Segment Start: Data for analysis

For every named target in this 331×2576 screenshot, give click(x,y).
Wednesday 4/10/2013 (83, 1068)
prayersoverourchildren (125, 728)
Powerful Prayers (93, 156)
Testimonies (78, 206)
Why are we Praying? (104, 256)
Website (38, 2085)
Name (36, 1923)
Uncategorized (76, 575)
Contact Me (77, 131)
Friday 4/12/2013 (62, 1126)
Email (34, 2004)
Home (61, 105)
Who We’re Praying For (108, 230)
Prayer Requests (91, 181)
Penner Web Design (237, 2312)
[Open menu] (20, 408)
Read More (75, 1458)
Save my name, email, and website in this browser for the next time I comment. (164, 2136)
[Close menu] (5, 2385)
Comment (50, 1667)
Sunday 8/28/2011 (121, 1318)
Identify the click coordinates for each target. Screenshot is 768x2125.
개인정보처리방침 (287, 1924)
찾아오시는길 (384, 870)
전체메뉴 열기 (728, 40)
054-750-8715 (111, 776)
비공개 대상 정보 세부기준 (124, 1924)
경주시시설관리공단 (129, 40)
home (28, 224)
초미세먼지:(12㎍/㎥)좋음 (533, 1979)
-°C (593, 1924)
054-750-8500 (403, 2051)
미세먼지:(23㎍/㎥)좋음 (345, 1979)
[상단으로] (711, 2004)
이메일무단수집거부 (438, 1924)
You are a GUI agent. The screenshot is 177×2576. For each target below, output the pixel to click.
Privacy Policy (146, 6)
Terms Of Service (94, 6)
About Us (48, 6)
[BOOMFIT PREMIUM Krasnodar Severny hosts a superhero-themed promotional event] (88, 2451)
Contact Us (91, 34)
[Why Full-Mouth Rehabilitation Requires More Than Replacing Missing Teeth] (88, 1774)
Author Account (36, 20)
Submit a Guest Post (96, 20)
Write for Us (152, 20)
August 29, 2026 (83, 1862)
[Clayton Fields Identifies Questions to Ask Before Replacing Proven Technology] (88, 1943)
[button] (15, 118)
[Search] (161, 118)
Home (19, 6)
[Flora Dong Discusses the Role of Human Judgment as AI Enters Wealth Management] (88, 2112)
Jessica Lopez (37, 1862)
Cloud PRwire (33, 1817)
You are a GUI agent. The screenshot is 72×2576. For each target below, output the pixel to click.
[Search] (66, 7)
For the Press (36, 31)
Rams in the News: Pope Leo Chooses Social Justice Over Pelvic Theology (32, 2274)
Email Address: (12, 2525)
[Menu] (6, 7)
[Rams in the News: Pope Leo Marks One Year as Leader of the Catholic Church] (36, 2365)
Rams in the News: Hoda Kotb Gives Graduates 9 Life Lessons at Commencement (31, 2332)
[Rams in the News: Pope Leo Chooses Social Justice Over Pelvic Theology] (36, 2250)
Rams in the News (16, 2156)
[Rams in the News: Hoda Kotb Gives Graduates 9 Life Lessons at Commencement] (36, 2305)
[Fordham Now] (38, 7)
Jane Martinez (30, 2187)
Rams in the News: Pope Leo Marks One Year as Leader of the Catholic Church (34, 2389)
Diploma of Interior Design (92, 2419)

Segment End: Data for analysis

[Required action] Check each line of the records above for the word "target", then give the number of lines that have it, with no other words.

[Your response] 4